We will be working through a specific numerical example to illustrate each concept along the way.

---

##### Step 0: Preliminary Idea – Difference of Squares

**Principle:** If we can find integers $s$ and $r$ such that:
$s^2 \equiv r^2 \pmod{n}$
then:
$n$ divides $(s - r)(s + r)$

**Factor extraction:** Let $n = p \cdot q$ (product of two primes). Then at least one of the following is a nontrivial factor of $n$ with high probability ($\sim 2/3$):
$\gcd(s + r, n)$ or $\gcd(s - r, n)$

*gcd meaning the greatest common divisor*

**Core idea of GNFS:** Reduce factoring $n$ to finding a congruence of squares modulo $n$:
$s^2 \equiv r^2 \pmod{n} \Rightarrow$ potential factorization via gcd.

***

##### Step 1: Choose $m$ and $f(x)$

We start by picking an integer $m$ close to $n^{1/d}$, where $d$ is the degree of the polynomial we want to construct. Using the base-$m$ expansion of $n$:
$$n = a_d m^d + a_{d-1} m^{d-1} + \dots + a_0$$we define the polynomial$$f(x) = a_d x^d + a_{d-1} x^{d-1} + \dots + a_0$$
so that $f(m) \equiv 0 \pmod{n}$. This polynomial encodes $n$ in a way that allows us to later find algebraic numbers whose squares are congruent modulo $n$, which is key to factorization.

**Implementation detail:** The base-$m$ expansion provides an easy way to construct a polynomial $f(x)$ with integer coefficients where $f(m)=n$. This ensures the crucial congruence $f(m) \equiv 0 \pmod n$ holds, which is a fundamental requirement for the mapping $\phi$ used later in the algorithm. For example, to factor $n=45113$, we can choose $m=31$ and use its base-31 expansion: $45113 = 1 \cdot 31^3 + 15 \cdot 31^2 + 29 \cdot 31 + 8$. From this, we can define the polynomial $f(x) = x^3 + 15x^2 + 29x + 8$.

***

##### Step 2: Define the rational factor base $R$

Next, we select a finite set of small prime numbers $R = \{p_1, p_2, \dots, p_k\}$. This **rational factor base** will be used to check if certain integers are “smooth,” meaning they factor completely over these primes. Working with smooth numbers ensures that we can later represent them as vectors for linear algebra over $\mathbb{F}_2$. $\mathbb{F}_2$ is a mathematical term that refers to the finite field with two elements. In simpler terms, it's a number system that only contains the numbers 0 and 1.

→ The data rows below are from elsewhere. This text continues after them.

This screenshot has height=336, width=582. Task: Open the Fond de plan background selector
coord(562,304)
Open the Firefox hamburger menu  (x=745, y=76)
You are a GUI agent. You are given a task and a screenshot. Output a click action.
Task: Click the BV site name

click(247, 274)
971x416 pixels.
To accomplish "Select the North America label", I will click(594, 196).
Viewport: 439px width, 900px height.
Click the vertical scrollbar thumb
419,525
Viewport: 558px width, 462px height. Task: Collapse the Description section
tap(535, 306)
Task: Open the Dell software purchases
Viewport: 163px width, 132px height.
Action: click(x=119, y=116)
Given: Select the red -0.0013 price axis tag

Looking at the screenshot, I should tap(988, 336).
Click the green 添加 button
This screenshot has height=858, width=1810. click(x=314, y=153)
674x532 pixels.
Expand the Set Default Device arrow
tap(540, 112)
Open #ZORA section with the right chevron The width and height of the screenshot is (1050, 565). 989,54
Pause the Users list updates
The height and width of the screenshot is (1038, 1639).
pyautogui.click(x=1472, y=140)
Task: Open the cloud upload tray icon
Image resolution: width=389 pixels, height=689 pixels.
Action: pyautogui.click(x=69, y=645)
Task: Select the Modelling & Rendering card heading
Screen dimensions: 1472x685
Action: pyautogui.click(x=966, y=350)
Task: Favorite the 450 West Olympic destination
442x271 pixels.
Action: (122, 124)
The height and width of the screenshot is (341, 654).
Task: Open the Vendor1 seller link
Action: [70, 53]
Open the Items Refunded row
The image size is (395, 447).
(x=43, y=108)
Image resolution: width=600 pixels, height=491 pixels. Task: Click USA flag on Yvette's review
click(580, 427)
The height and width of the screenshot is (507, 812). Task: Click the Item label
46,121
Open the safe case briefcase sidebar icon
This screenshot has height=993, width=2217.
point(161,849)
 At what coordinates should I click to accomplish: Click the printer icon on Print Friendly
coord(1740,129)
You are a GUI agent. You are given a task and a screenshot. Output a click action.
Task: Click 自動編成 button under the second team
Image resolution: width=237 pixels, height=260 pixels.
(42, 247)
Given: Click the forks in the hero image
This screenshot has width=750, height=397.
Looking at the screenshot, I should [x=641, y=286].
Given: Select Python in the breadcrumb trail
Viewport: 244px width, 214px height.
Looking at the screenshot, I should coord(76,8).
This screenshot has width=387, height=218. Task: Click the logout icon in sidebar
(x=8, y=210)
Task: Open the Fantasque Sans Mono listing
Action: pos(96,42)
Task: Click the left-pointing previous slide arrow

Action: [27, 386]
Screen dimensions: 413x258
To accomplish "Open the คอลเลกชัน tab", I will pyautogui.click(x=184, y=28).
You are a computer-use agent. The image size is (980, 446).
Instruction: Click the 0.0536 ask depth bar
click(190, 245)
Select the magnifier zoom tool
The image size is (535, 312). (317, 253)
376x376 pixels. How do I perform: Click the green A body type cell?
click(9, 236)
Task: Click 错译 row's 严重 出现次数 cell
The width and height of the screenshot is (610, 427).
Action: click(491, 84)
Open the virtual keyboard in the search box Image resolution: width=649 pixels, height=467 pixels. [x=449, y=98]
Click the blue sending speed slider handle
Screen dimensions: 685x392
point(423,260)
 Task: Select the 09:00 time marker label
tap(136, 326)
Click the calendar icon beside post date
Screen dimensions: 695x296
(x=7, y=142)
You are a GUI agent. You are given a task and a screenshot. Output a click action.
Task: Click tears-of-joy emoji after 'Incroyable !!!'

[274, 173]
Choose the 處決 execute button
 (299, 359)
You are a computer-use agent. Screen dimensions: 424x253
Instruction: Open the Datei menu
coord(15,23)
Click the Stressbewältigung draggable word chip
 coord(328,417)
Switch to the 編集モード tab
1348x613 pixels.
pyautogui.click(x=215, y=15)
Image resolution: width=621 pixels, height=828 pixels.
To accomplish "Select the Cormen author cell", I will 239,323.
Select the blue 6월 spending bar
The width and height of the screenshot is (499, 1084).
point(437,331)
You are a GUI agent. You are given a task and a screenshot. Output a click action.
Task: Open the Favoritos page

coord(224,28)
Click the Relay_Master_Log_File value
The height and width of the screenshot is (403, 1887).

**Implementation detail:** The rational factor base is a collection of prime numbers. For practical purposes, it is often a set of small, consecutive primes up to a certain bound $M$, such as $R = \{p: \text{p is prime and } p \le M\}$. For the example of factoring $n=45113$, the rational factor base was chosen as all primes less than 30: $R = \{2, 3, 5, 7, 11, 13, 17, 19, 23, 29\}$. An integer $l$ is considered "smooth" over $R$ if all of its prime divisors are in $R$. This is a core concept that allows us to convert the factorization problem into a linear algebra problem over $\mathbb{F}_2$.

***

##### Step 3: Define the algebraic factor base $A$

In the first step, we built a list of small prime numbers to act as our "factoring toolkit" for regular integers. In this step, we're doing the same thing, but for a new, abstract number system.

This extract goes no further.